Lavori Pubblici

Sblocca-cantieri/4. Cantone: ok al regolamento unico ma su linee guida critiche infondate all'Anac

Mauro Salerno

Scambio polemico in Commissione Lavori pubblici del Senato: «Mi auguro di tornare al più presto a fare il magistrato»

«Non è assolutamente mia intenzione difendere il codice appalti, che non è il codice dell'Anac. Va benissimo il ritorno al regolamento unico se questa è la scelta del Governo e del Parlamento, ma non è possibile accettare critiche infondate all'azione dell'Autorità».

Pur chiedendo comprensione per il «tono polemico» il presidente dell'Anticorruzione Raffaele Cantone ha scelto di difendere con forza il lavoro svolto dall'Autorità nel corso dell'audizione sulla riforma appalti in Commissione lavori pubblici del Senato.

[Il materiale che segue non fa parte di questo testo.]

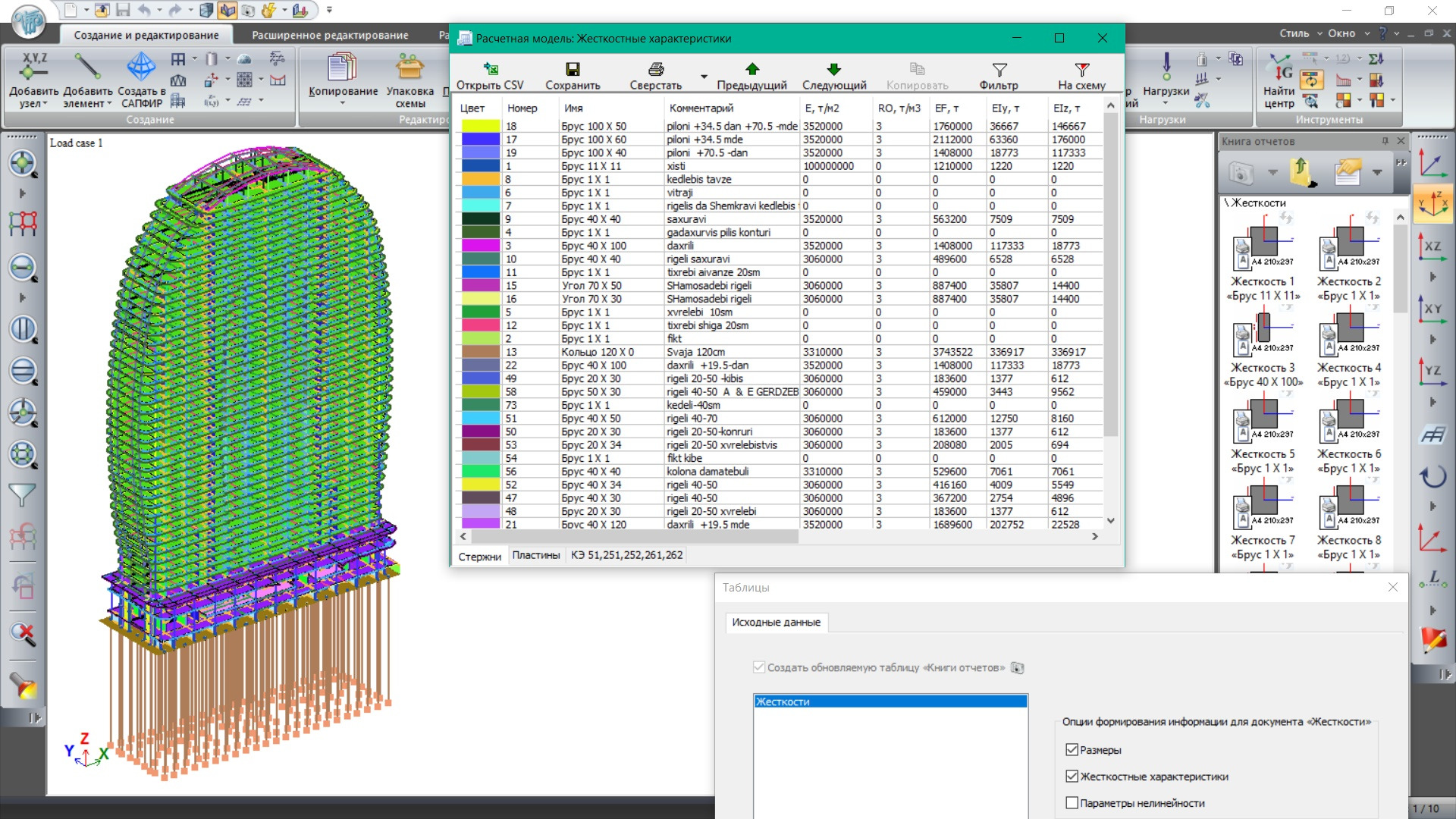Click the Следующий green down arrow
Screen dimensions: 1456x819
833,70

«Non è vero che l'Autorità doveva fare 50 linee guida come qualche autorevole esponente del mondo associativo privato ha sostenuto. Questo dato è falso e denota scarsa conoscenza del codice. L'Autorità doveva fare 10 linee guida e ne ha fatte sette peraltro riviste alla luce del decreto Correttivo del 2017». «Su questo dato accetto qualsiasi sfida - ha aggiunto il presidente -. Possono essere state fatte bene o male. Tutte le critiche sono legittime e anzi benvenute, ma devono essere fondate sui fatti». «Detto questo - ha concluso - qualunque sia il contributo che ci verrà chiesto lo daremo. Se non ci verrà chiesto, ovviamente, non lo daremo».

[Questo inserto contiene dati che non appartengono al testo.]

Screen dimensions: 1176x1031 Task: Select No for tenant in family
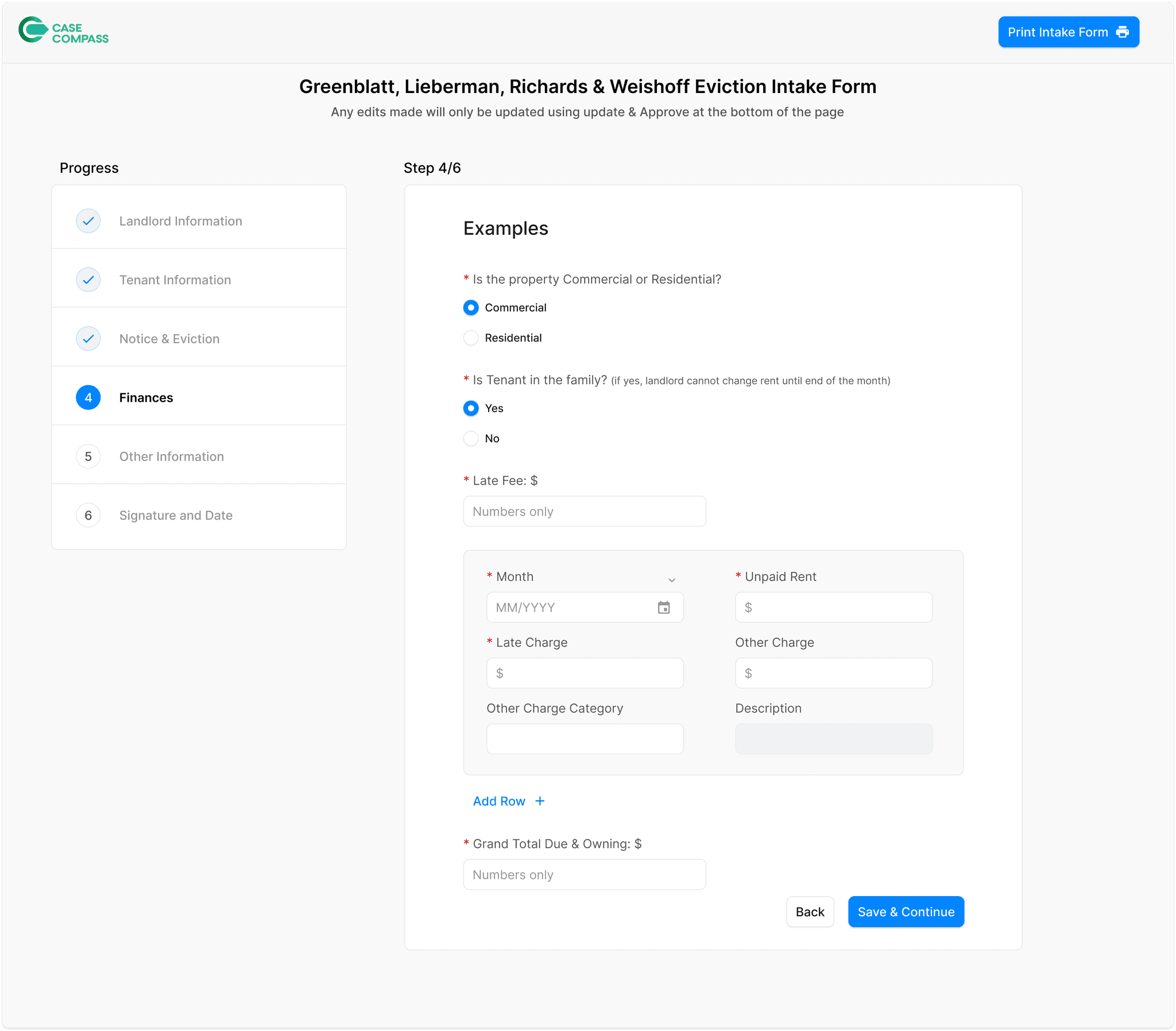471,439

Per Cantone il codice degli appalti soffre di un giudizio negativo «immeritato», soprattutto perchè è mancata l'attuazione dei suoi «pilastri principali» come «la qualificazione delle stazioni appaltanti, la nomina dei commissari di gara esterni alle amministrazioni o il rating di impresa». Certo, ha aggiunto, «ci sono delle cose da cambiare» e «qualche intervento lo abbiamo suggerito noi», ma per certi aspetti «l'approccio verso questo codice non è giustificato da quanto realmente accaduto». Sul punto Cantone ha citato «i dati del Cresme che certificano come sui bandi di gara siamo tornati ai livelli del 2013». E questo, ha spiegato Cantone, significa «che sugli aspetti regolati dal codice, cioè gare e aggiudicazioni, siamo tornati in linea. Se poi ci sono aspetti che bloccano i lavori dopo questa fase si deve a ragioni che esulano dal codice».

Nel corso dell'audizione in Senato sulla riforma degli appalti il presidente dell'Anac Raffaele Cantone si è soffermato sui poteri dell'Autorità, che verrebbero rivisti in base al decreto Sblocca-cantieri e alla legge delega depositata in Parlamento. «Non ci sono poteri che rivendichiamo per nessun motivo. Non abbiamo mai chiesto poteri di regolazione così ampi. E anzi siamo convinti che alcuni potrebbero tornare alla funzione di amministrazione attiva del Mit».

Scambio polemico infine con il senatore di Forza Italia Massimo Mallegni. «Lei ha sostenuto che il problema del Paese è Cantone che deve essere cacciato. Non è piacevole sentire queste parole. Le dico comunque - ha replicato il presidente Anac - che io spero vivamente di essere cacciato e tornare a fare il magistrato. È una cosa che mi auguro di poter tornare a fare al più presto».